As with previous White House policy-themed weeks, such as a recent one focusing on infrastructure, the framing is designed to draw attention to Trump’s domestic priorities and away from more politically treacherous matters such as multiple investigations into Russian interference in the 2016 election.
With “Energy Week,” Trump is returning to familiar territory — and to the coal, oil, and gas industries on which he’s already lavished attention. Trump’s first major policy speech on the campaign trail, delivered in the oil drilling hotbed of North Dakota in 2016, focused on his plans for unleashing domestic energy production. The issue has also been a major focus during Trump’s first five months in office, as he set in motion the reversal of an array of Obama-era policies that discourage both the production and consumption of fossil fuels.

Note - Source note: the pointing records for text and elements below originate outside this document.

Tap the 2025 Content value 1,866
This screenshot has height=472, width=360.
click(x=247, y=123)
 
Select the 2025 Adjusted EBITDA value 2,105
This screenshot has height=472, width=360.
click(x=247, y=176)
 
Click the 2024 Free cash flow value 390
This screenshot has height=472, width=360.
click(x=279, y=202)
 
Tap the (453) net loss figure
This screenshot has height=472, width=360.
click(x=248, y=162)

Plans for the week were described by senior White House officials speaking on condition of anonymity because the details hadn’t yet been formally announced.
Exports Equal Influence
Trump is set to deliver a speech at the Energy Department on Thursday focused almost entirely on energy exports — describing how the foreign sale of U.S. natural gas, oil and coal helps strengthen the country’s influence globally, bolster international alliances, and help stabilize global markets. Energy Secretary Rick Perry may touch on similar themes when he speaks Tuesday with analysts and executives at the U.S. Energy Information Administration conference in Washington.

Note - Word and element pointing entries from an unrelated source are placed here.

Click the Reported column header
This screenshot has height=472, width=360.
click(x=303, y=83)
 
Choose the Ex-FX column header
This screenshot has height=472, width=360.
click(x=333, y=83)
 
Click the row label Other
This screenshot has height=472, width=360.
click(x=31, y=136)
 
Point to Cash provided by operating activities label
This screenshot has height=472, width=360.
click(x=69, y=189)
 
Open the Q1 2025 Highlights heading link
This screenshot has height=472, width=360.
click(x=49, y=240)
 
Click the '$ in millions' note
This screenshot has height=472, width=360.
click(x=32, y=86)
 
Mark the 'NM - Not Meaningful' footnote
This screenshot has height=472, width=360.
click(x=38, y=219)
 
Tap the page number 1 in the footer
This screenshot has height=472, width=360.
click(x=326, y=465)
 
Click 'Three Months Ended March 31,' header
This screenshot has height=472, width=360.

“The fact that we’re no longer in the age of energy scarcity — that we’re in the age of energy abundance — positions the United States in a totally different place,” said Dave Banks, a special assistant to the president for international energy. “This gives access to affordable, reliable energy in the United States, and gives the U.S. a major competitive advantage.”
The focus on exports dovetails with Trump’s policy priorities, including improving the balance of trade, rebuilding heavy manufacturing and modernizing infrastructure, said Benjamin Salisbury, a senior energy and natural resources analyst with FBR & Co. The Trump administration seems to appreciate the synergy between extractive industries and manufacturing, Salisbury said, with cheap energy powering factories that are in turn churning out the equipment used to produce and export those resources.
Crude Ban Lifted
With U.S. oil production booming, former President Barack Obama signed a law lifting a decades-old ban on most crude exports in December 2015. Since then, the U.S. has exported more than 157 million barrels of crude to countries other than Canada, which had been exempted from the export ban.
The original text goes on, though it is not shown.